Problem
Once the line containing "1308x448 pixels." appears, output it and each remaining line of the records below exactly, with no pictures and nothing more.

****************

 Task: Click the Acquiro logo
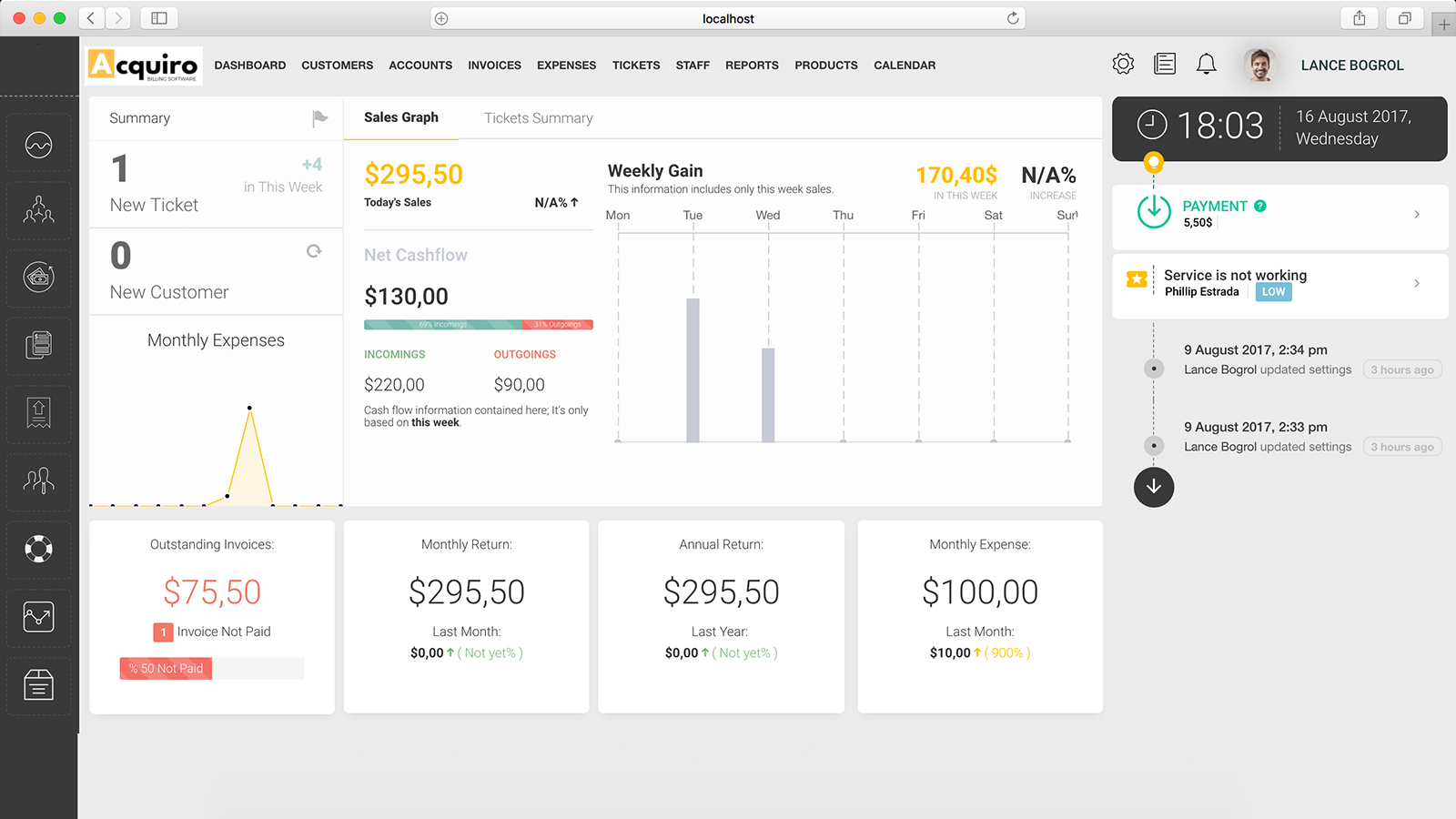[144, 66]
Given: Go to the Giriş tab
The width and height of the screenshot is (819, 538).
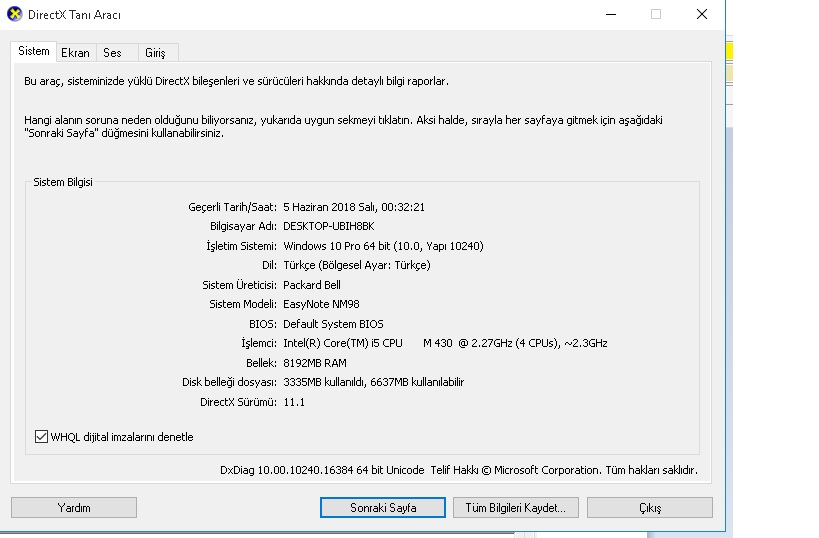Looking at the screenshot, I should (x=155, y=53).
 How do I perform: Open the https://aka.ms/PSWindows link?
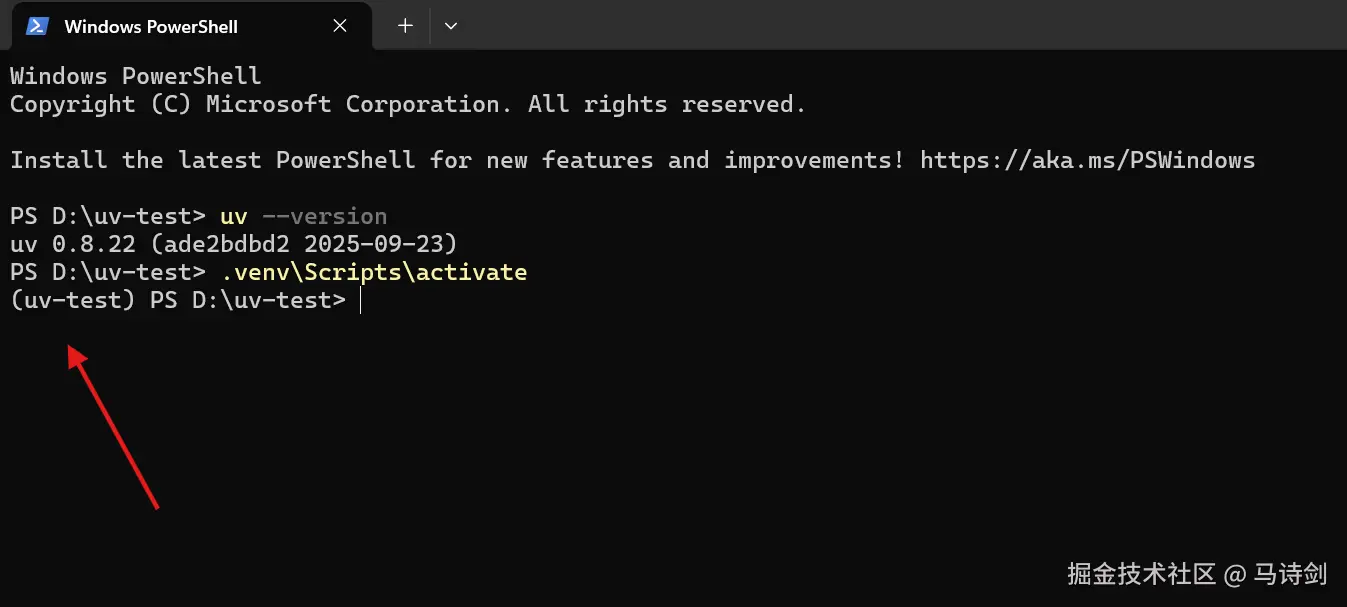[1087, 160]
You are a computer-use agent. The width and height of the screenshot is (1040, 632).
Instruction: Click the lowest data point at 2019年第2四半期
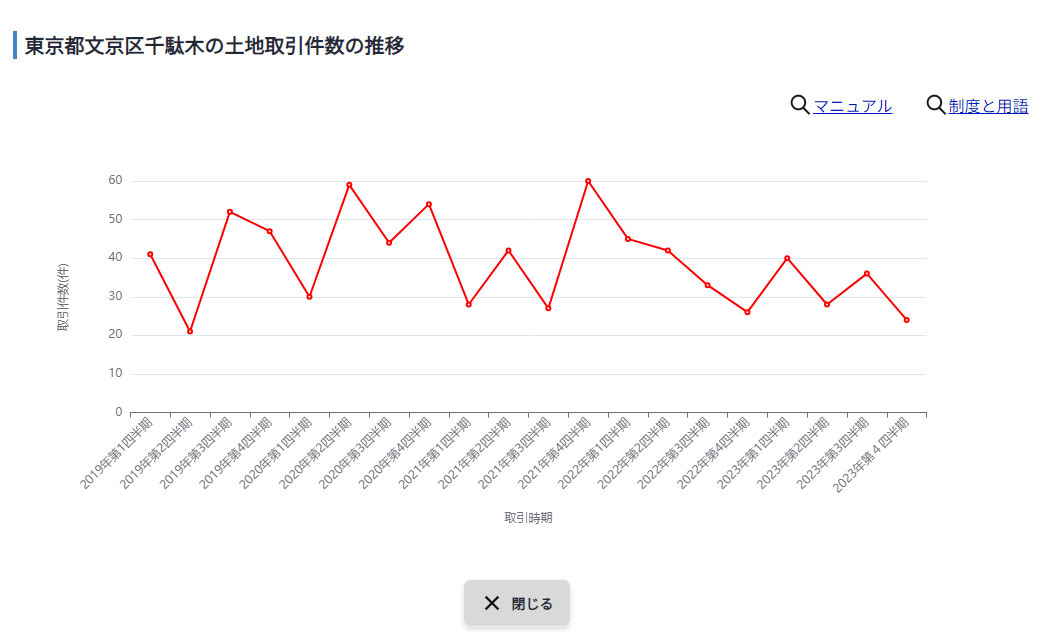click(189, 330)
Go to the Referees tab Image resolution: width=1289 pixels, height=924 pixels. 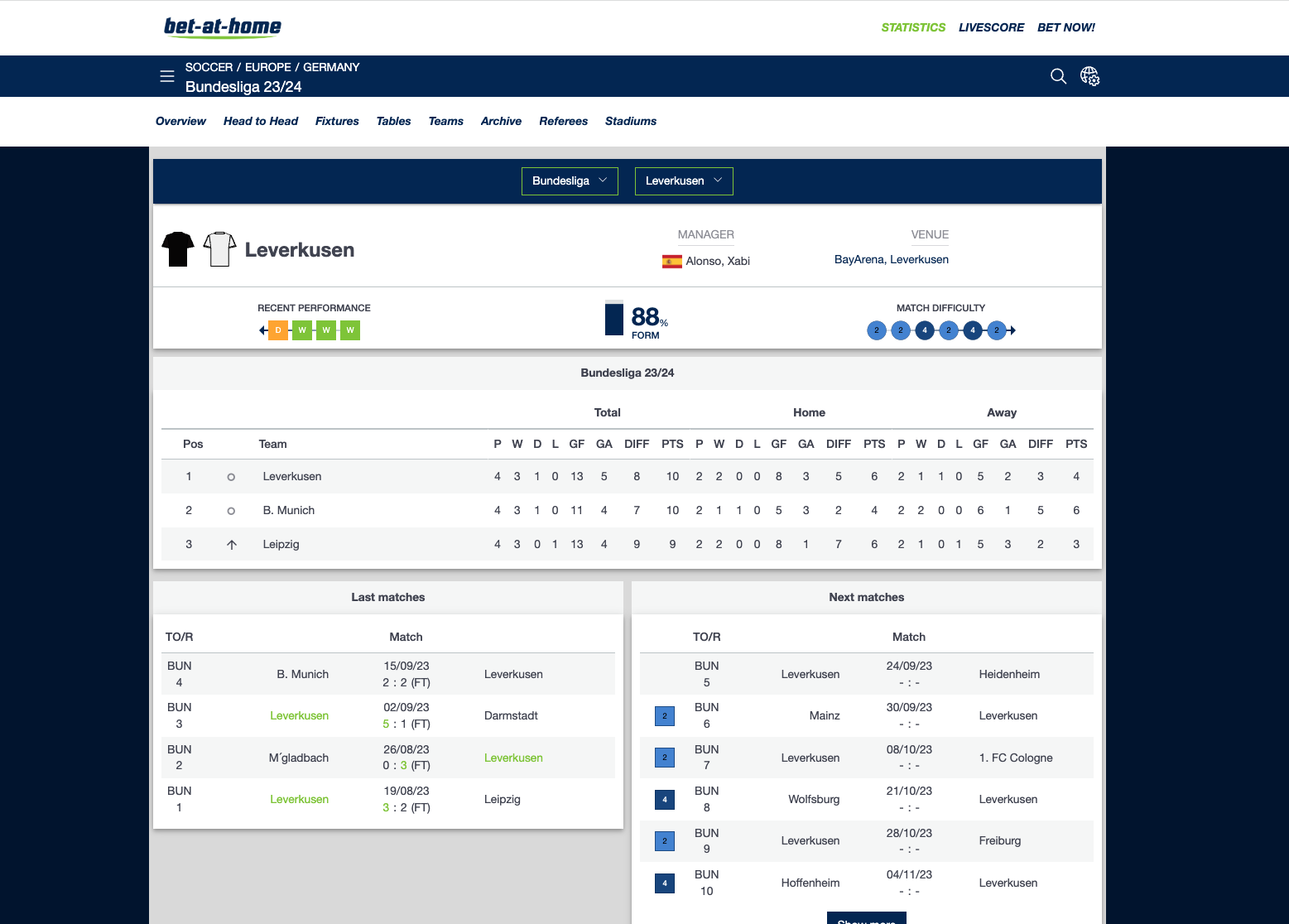coord(563,121)
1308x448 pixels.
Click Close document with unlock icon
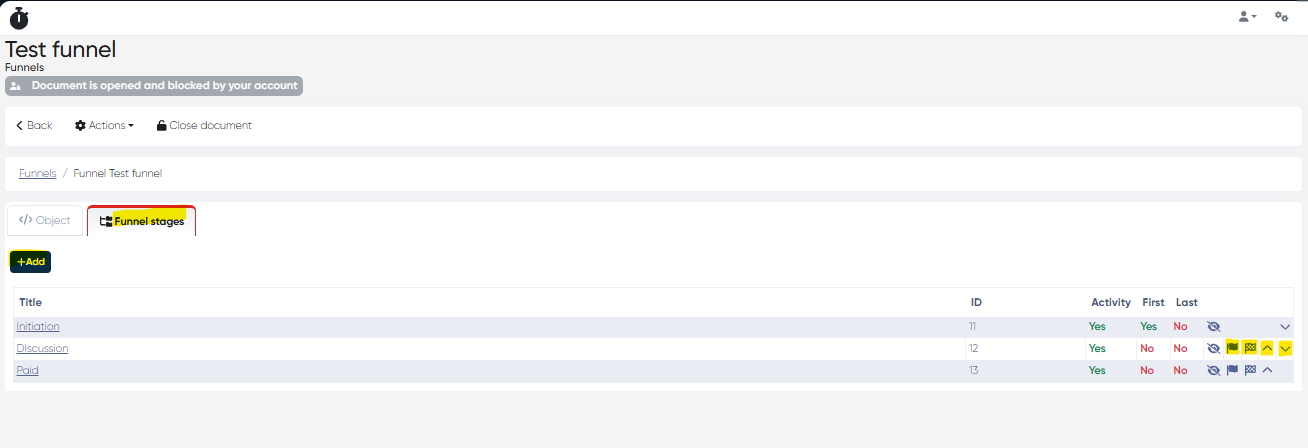click(x=204, y=126)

****************

Reply to the exercise
1308x448 pixels.
Click Close document with unlock icon
click(x=204, y=126)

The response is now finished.